● TEKS YANG DITAMPILKAN:
+++
Uni Eropa Jatuhi Sanksi untuk 10 Pemimpin Myanmar

Ribuan orang telah ditangkap sejak kudeta dan sedikitnya 738 warga sipil telah terbunuh, menurut Asosiasi Bantuan untuk Tahanan Politik kelompok hak asasi manusia di Myanmar.

oleh Teddy Tri Setio Berty diperbarui 20 Apr 2021, 15:02 WIB
Diterbitkan 20 Apr 2021, 15:02 WIB
FOTO: Aksi Protes Kudeta Militer Myanmar Terus Berlanjut
Pengunjuk rasa antikudeta memberikan penghormatan tiga jari selama demonstrasi dekat Stasiun Kereta Api Mandalay di Mandalay, Myanmar, Senin (22/2/2021. Sejak kudeta pada 1 Februari 2021, masyarakat Myanmar masih terus menggelar protes. (AP Photo)

Liputan6.com, Brussel - Uni Eropa (UE) telah menjatuhkan sanksi terhadap 10 pemimpin militer Myanmar, serta dua konglomerat akibat kudeta yang mereka lakukan sejak 1 Februari 2021. Tindakan keras berdarah terhadap pengunjuk rasa yang menuntut kembalinya pemerintah terpilih, juga jadi alasan UE menjatuhkan sanksi.

Sanksi Uni Eropa mencakup pembekuan aset dan pelarangan visa. Negara-negara anggota UE mengatakan individu-individu tersebut "semua bertanggung jawab atas kerusakan demokrasi dan supremasi hukum di Myanmar dan atas keputusan yang represif serta pelanggaran hak asasi manusia yang serius".

Dewan Administrasi Negara Myanmar (SAC), yang dibentuk oleh militer sehari setelah merebut kekuasaan, "bertanggung jawab atas kerusakan demokrasi dan supremasi hukum", kata Uni Eropa dalam Jurnal Resmi, demikian dikutip dari laman Al Jazeera.

"Pasukan dan otoritas militer yang beroperasi di bawah kendali SAC telah melakukan pelanggaran hak asasi manusia yang serius sejak 1 Februari 2021, menewaskan pengunjuk rasa sipil dan tidak bersenjata," kata Uni Eropa.

Sembilan dari mereka yang terpilih adalah anggota Dewan Administrasi Negara. Menteri Informasi Myanmar U Chit Naing juga dikenai sanksi.

 

Saksikan Video Berikut Ini:


Laporan Terkini Myanmar

Makin Mencekam, Demonstran Myanmar Lawan Polisi Pakai Busur Panah
Para pengunjuk rasa mengumpulkan ban untuk menambah api yang dipasang selama unjuk rasa menentang kudeta militer di kota Tarmwe di Yangon, Myanmar (27/3/2021). (AP Photo)
+++
● INFORMASI YANG DIBERIKAN:
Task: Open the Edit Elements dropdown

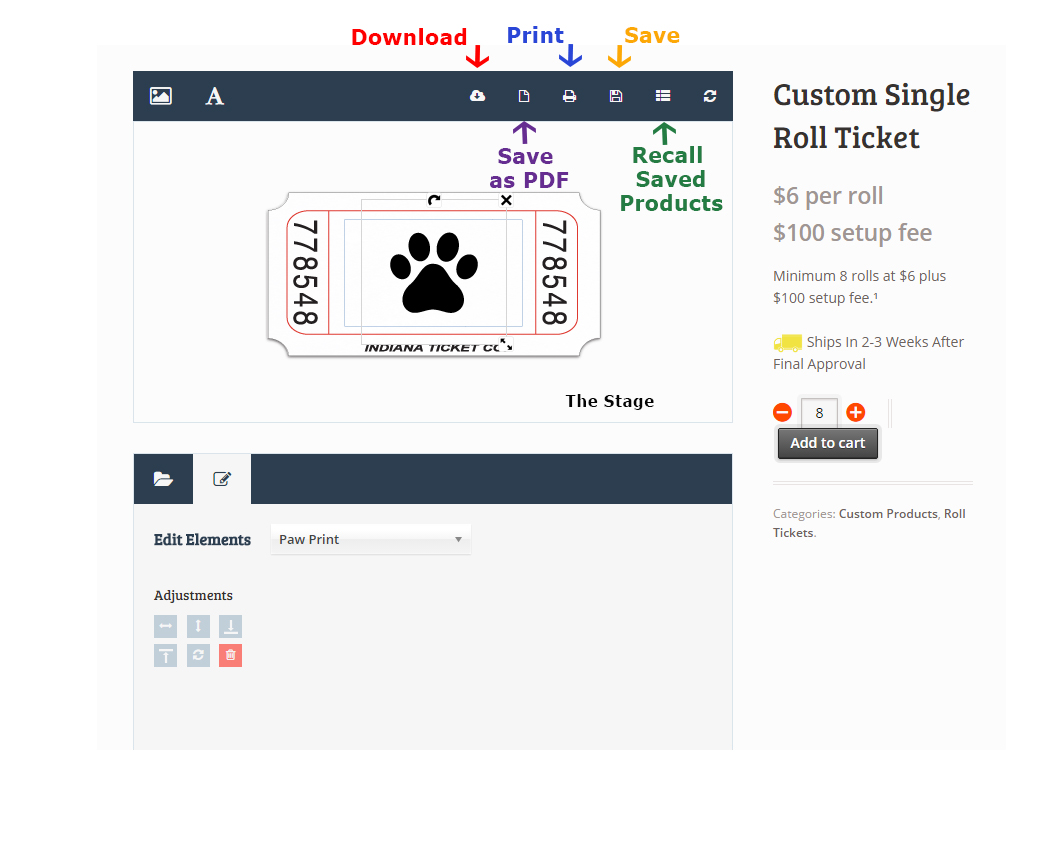Action: coord(370,539)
+++
● TUJUAN:
Tuliskan kembali tanpa perubahan bagian dari berita tentang sanksi Uni Eropa terhadap pemimpin Myanmar, mulai dari kata-kata yang memuat "Makin Mencekam, Demonstran" dan berhenti setelah "(27/3/2021). (AP Photo)". Materi di atas tidak digunakan di sini.

● JAWABAN:
Makin Mencekam, Demonstran Myanmar Lawan Polisi Pakai Busur Panah
Para pengunjuk rasa mengumpulkan ban untuk menambah api yang dipasang selama unjuk rasa menentang kudeta militer di kota Tarmwe di Yangon, Myanmar (27/3/2021). (AP Photo)